Sir, – In David Winters’s review of The Demon of Writing by Ben Kafka he mentions a clerk who saved the actors of the Comédie-Française during the Terror, by soaking their death warrants in a tub and throwing the balls of pulp out of the window (February 15). In the 1960s I worked as a welfare case worker, along with several hundred others, in a vast office in downtown Chicago. Each of the families of my 300 clients existed, bureaucratically speaking, as a large binder filled with forms and written notes. When the families had been on welfare for several generations, the binders were equivalent to two or three large telephone books.

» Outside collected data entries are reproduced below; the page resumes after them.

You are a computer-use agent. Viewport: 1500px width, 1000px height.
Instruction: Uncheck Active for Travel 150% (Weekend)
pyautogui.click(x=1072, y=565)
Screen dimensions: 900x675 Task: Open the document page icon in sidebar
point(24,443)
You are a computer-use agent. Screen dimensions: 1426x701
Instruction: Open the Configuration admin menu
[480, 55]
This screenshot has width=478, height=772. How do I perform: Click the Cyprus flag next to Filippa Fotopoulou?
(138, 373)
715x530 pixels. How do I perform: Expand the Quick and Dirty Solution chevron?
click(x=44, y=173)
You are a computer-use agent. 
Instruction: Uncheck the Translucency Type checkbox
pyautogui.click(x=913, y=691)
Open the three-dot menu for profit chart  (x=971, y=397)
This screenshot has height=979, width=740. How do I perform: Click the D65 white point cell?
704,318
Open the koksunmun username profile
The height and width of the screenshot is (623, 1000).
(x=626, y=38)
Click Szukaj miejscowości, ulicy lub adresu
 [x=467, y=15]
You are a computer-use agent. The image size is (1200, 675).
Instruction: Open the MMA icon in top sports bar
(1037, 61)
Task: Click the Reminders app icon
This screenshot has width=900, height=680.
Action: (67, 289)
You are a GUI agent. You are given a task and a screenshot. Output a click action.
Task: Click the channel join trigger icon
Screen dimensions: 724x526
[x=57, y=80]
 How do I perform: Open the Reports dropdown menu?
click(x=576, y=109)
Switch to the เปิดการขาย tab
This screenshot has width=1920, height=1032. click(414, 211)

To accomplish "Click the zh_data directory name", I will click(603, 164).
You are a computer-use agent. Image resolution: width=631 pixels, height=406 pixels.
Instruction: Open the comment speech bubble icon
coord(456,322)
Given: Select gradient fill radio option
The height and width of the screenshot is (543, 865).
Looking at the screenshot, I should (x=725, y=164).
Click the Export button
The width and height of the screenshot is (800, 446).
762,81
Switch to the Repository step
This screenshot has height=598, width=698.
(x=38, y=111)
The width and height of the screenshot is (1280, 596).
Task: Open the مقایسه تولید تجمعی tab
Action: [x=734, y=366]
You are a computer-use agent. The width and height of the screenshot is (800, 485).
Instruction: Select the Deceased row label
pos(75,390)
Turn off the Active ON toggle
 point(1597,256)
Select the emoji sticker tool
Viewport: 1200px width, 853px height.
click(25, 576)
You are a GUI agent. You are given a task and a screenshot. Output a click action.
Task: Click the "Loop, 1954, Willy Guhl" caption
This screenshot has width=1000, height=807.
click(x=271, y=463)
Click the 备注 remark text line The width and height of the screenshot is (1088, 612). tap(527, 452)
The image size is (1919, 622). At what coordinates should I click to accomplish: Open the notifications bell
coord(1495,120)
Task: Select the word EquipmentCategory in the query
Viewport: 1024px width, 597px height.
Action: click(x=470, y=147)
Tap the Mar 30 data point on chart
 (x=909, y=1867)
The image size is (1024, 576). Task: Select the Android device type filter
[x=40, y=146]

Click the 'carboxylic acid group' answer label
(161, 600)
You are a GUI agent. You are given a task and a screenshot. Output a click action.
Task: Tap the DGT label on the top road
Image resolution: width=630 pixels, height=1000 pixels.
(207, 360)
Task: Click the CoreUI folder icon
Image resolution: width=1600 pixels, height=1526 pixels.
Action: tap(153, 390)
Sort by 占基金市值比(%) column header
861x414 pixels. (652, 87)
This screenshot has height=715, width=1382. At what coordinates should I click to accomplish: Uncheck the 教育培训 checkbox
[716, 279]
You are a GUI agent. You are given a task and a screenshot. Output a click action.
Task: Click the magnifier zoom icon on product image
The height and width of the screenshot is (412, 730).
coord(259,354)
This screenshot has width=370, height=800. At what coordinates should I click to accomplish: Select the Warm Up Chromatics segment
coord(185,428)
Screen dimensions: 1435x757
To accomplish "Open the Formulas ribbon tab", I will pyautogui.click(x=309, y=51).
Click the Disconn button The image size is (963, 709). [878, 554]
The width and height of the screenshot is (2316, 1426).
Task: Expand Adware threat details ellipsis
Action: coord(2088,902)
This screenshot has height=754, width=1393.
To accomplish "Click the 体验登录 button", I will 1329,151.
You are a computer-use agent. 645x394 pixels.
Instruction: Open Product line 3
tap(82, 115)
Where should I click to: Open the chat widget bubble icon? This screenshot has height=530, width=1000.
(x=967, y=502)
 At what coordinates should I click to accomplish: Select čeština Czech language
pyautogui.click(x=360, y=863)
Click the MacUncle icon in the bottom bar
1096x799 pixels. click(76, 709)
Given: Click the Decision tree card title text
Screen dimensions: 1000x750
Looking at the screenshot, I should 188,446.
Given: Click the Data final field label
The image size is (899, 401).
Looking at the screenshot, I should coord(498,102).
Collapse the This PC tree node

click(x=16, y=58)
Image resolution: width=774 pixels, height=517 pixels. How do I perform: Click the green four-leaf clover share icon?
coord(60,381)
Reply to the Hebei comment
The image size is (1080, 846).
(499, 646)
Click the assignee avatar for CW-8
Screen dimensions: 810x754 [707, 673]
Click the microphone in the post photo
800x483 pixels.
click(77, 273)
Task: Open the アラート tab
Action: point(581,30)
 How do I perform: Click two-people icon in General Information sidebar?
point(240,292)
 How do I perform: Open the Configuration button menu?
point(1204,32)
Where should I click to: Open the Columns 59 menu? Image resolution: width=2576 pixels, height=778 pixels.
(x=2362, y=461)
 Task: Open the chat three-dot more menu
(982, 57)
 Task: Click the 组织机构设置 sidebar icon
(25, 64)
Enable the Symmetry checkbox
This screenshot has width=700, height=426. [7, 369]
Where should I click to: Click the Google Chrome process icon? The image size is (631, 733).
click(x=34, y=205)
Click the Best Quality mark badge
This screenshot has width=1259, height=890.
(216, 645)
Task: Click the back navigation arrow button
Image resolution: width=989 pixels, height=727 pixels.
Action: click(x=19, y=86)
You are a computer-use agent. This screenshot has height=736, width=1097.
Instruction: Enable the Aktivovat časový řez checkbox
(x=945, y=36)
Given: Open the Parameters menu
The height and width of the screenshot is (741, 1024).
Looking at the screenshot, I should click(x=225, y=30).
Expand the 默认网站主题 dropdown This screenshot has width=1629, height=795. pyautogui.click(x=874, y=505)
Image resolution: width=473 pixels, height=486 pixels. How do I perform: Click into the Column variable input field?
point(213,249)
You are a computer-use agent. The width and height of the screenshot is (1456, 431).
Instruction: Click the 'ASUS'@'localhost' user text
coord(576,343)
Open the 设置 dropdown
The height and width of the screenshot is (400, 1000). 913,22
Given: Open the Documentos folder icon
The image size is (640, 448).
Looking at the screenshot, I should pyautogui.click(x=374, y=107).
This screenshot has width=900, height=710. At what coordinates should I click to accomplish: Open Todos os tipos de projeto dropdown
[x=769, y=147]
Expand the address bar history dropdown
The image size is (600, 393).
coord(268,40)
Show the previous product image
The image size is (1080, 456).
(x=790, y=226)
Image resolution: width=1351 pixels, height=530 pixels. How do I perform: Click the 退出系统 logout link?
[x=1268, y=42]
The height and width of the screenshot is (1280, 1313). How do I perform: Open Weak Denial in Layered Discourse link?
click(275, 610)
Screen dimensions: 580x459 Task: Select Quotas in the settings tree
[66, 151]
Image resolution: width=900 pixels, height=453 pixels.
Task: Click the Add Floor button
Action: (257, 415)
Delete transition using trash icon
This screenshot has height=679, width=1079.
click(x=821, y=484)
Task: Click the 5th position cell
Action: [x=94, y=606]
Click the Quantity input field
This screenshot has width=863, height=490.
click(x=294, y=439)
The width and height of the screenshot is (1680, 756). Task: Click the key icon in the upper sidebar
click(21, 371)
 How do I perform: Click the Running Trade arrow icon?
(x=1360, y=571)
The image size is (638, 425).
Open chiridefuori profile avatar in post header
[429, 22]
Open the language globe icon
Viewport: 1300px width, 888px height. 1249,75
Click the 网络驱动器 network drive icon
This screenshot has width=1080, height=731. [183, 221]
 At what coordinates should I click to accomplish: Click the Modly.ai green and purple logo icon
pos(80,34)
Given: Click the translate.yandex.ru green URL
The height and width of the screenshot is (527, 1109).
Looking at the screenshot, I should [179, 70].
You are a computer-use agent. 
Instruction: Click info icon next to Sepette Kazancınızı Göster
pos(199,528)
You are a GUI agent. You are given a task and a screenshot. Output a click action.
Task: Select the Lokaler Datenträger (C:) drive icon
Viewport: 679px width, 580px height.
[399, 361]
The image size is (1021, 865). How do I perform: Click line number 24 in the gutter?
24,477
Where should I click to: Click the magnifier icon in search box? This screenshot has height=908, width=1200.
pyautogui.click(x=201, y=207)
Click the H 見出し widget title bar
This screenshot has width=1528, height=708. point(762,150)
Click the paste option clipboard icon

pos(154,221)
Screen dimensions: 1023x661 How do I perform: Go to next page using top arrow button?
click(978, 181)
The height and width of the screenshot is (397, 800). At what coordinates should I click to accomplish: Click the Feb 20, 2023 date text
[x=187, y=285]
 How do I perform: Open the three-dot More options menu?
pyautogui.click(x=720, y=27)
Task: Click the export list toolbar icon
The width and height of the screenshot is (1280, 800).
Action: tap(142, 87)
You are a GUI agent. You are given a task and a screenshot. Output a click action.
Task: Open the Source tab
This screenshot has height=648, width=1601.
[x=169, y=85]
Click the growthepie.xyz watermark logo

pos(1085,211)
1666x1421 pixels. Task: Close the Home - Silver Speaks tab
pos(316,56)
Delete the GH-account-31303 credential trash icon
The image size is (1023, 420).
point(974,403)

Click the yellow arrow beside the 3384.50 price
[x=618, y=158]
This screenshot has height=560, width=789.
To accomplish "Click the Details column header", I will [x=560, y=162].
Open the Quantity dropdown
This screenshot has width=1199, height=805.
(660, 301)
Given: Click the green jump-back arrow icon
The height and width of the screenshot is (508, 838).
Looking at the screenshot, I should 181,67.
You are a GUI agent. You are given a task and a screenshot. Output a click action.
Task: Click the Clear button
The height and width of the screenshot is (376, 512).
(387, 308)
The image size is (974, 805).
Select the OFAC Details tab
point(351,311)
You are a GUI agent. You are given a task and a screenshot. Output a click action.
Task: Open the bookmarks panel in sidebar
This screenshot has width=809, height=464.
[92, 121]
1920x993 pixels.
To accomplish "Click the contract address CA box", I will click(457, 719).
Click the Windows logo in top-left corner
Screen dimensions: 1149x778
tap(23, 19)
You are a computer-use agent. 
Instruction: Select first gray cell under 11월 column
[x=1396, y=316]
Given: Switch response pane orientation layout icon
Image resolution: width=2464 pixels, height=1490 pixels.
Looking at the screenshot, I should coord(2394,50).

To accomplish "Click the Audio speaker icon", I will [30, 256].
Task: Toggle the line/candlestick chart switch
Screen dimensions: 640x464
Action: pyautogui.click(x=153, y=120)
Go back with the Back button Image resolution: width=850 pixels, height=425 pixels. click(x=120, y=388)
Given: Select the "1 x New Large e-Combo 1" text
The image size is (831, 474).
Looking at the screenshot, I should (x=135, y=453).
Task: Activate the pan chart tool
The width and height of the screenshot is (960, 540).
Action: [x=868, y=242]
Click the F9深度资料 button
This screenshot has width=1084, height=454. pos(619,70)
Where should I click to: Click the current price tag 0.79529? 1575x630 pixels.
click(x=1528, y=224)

Overwhelmed with an avalanche of forms, telephone calls, clients waiting for hours downstairs to see me, home visits to the high-rise housing projects in which they lived, I was taught by the veteran case workers to simply go into the huge library where the binders were stored, alphabetically on endless shelves, and “accidentally” file binders out of place. Then I could innocently plead that I was unable to take any action on the case because I could not find the binder. Without the binder nothing in the status of the clients could change, their cheques would continue to arrive, and I could “miraculously” locate their binder if I needed to. Sadly, we were on the verge of the computer age, the information was beginning to appear on IBM punch cards, and the binders were soon to become obsolete, signalling the beginning of a far more ruthless era in which no clerk could make inconvenient facts disappear.

MICHAEL LIPSEY 75 San Marino Drive, San Rafael, California 94901.

This speaks volumes to the humanity that “inefficient” bureaucratic organization can enable. Further, it foregrounds how contemporary drives towards efficiency and order can obviate some historical means of bureaucratic resistance, resistance that was significant for maintaining and improving people’s daily lives.